EXERCISE DIRECTIONS
The entries below should be quoted exactly, with no pictures carried over.

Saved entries
⁂
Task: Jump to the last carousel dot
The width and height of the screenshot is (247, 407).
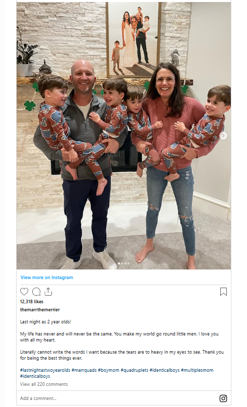Action: [x=129, y=263]
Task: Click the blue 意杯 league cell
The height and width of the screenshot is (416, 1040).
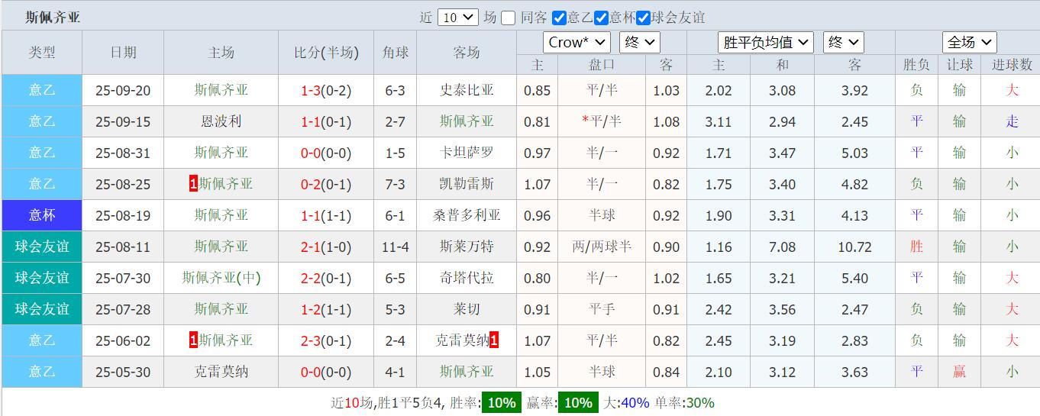Action: point(42,215)
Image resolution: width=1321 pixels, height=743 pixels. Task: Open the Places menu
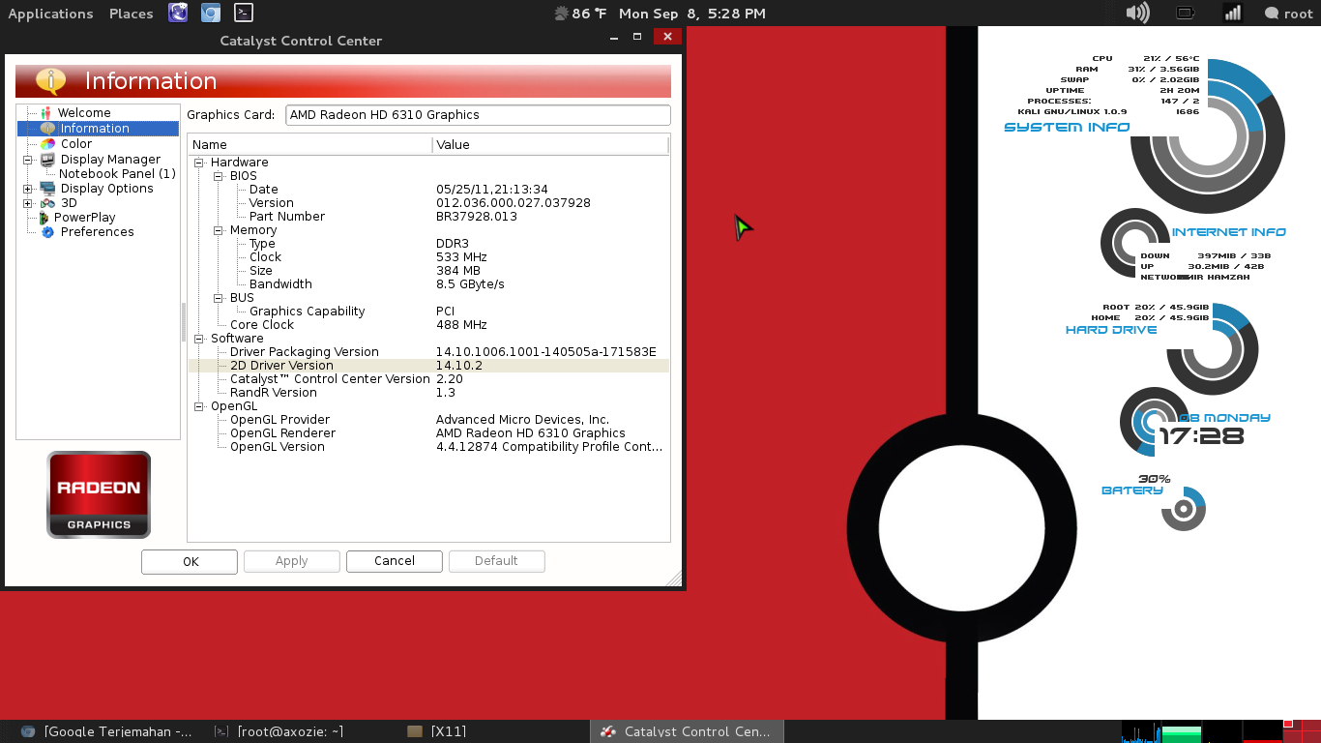tap(131, 13)
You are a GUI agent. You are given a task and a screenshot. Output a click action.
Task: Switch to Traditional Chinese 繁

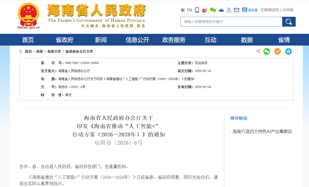(183, 10)
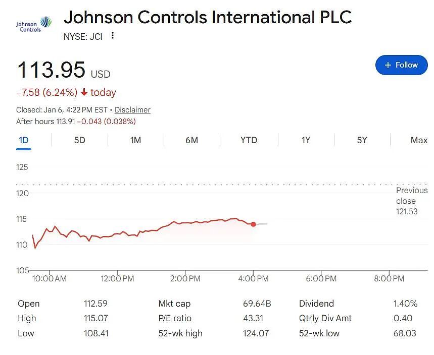Viewport: 434px width, 355px height.
Task: Select the YTD chart range
Action: [249, 140]
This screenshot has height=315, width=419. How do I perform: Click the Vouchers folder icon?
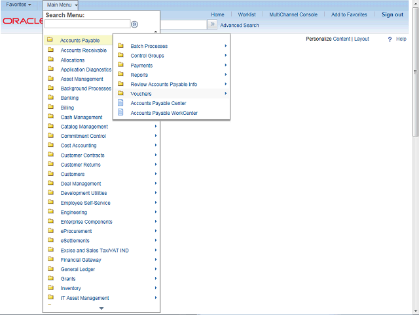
⁂
EXERCISE RESULT
Task: Jump to the last carousel dot
The width and height of the screenshot is (247, 407).
Action: [x=129, y=263]
Task: Click the blue 意杯 league cell
The height and width of the screenshot is (416, 1040).
Action: point(42,215)
Image resolution: width=1321 pixels, height=743 pixels. Task: Open the Places menu
tap(131, 13)
You are a GUI agent. You are given a task and a screenshot. Output a click action.
Task: Switch to Traditional Chinese 繁

(183, 10)
Viewport: 434px width, 355px height.
Task: Select the YTD chart range
Action: [249, 140]
This screenshot has height=315, width=419. How do I perform: Click the Vouchers folder icon?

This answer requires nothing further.